GIVEN PASSAGE.

## Start

Lily's protection for Harry
justcarol67
justcarol67 at yahoo.com
Wed May 3 00:45:51 UTC 2006
No: HPFGUIDX 151791
Chrustoxos wrote:
> <snip> James had no choice because, as JKR said, LV wanted to
> kill him. He wanted him dead. So James could not flee, and could not
> offer his life for a bargain. As we see in the courtyard scene, book
> 4, and from real life, when we're offered something we already have
> (in this case, James' life) we give nothing back. It's ours.
>
> Lily, on the other hand, was not just standing there: LV wanted her
> alive. She chose her death, and thence the protection for Harry.
<snip>
Carol responds:
But do we really have any evidence that LV wanted Lily alive? (Yes,
I've read the interview in which JKR picks up the questioner's word
"offers" and concedes that LV "offered" to let Lily live.) What we
have, IMO, is evidence that he wanted her to get out of his way:
"Stand aside, silly girl!" (He says much the same to Teen!Hagrid when
Hagrid tries to protect Aragog.) Essentially, as far as I can tell,
that's the extent of his "offer." ("Get out of the way and let me do
what I came to do and I won't kill you.")

## End

(Target position records)

## Start

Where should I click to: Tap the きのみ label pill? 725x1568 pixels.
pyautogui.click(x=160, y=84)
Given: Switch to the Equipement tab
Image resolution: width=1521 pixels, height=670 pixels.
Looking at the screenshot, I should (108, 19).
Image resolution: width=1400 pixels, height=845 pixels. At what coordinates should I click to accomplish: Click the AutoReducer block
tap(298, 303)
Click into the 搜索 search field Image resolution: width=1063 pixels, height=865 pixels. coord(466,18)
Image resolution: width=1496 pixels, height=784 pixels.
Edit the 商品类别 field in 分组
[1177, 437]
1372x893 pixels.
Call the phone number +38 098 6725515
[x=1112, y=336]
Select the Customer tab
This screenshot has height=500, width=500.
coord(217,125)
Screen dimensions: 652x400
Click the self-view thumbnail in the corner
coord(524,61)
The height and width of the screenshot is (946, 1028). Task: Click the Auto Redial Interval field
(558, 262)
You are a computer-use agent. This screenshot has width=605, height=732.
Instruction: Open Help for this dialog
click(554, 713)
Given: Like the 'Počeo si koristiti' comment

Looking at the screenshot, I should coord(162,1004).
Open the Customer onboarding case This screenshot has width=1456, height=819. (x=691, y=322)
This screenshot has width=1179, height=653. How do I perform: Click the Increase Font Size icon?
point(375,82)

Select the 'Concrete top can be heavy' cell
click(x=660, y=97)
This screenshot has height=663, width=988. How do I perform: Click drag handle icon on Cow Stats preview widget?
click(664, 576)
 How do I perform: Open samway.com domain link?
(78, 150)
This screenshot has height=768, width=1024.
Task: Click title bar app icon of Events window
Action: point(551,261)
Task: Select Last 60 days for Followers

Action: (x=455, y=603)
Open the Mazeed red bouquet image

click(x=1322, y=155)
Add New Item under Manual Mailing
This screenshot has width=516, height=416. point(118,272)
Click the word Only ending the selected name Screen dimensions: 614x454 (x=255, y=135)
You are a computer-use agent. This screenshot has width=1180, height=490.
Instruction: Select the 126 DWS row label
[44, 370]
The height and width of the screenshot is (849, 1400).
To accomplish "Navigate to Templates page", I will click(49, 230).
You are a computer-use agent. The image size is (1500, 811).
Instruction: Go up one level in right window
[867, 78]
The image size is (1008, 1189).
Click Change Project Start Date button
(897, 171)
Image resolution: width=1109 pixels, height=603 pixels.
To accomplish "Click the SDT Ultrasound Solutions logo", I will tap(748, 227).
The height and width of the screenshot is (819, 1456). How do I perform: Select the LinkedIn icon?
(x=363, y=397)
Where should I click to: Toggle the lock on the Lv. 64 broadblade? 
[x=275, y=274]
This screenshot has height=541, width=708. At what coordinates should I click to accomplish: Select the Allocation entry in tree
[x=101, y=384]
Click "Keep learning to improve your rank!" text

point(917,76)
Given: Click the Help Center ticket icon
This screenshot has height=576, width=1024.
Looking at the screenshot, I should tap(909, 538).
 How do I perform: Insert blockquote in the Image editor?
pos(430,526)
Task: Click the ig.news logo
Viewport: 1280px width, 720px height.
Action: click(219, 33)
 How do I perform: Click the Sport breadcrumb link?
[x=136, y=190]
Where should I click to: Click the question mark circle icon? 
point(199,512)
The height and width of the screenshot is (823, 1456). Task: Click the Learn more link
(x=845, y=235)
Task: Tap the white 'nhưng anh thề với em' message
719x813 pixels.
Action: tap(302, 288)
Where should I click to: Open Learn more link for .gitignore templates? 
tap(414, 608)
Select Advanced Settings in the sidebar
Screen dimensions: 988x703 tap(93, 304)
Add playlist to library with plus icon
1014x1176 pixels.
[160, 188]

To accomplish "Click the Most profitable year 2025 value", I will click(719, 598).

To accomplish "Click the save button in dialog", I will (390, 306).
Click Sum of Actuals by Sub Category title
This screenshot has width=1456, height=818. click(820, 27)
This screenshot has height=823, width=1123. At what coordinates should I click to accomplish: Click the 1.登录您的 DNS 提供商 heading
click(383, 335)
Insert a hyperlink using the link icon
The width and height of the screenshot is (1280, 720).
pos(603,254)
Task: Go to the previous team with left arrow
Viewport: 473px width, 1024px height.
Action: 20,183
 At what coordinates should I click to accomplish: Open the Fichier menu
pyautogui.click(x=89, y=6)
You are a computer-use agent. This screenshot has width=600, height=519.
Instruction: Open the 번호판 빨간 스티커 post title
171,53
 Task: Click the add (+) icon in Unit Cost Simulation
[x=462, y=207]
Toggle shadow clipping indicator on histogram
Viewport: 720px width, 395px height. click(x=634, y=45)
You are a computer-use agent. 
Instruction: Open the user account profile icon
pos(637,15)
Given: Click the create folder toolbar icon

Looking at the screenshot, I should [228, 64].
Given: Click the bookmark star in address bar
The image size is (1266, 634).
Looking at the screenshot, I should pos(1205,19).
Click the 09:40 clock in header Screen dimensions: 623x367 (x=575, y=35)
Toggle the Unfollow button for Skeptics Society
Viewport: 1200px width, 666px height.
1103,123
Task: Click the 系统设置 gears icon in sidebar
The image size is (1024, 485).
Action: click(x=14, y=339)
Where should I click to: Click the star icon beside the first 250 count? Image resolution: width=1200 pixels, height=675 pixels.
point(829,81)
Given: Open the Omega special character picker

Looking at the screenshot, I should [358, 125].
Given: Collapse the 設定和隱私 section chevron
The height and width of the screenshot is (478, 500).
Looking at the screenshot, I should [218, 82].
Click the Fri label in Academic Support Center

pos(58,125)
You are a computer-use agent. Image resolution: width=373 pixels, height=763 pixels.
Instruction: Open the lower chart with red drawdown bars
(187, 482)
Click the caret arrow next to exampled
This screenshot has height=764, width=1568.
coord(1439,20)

## End

STATED TASK.
Answer these questions about the forum post on Lily's protection:
1. According to Chrustoxos, why could James not flee or offer his life in a bargain?
2. What words does Carol quote LV saying to Lily?
3. To whom does Carol say LV says much the same thing?
The items above are separate material and unrelated to the forum post.

OUTPUT FOR THIS EXERCISE.
1. Because LV wanted to kill him; he wanted him dead.
2. "Stand aside, silly girl!"
3. To Teen!Hagrid, when Hagrid tries to protect Aragog.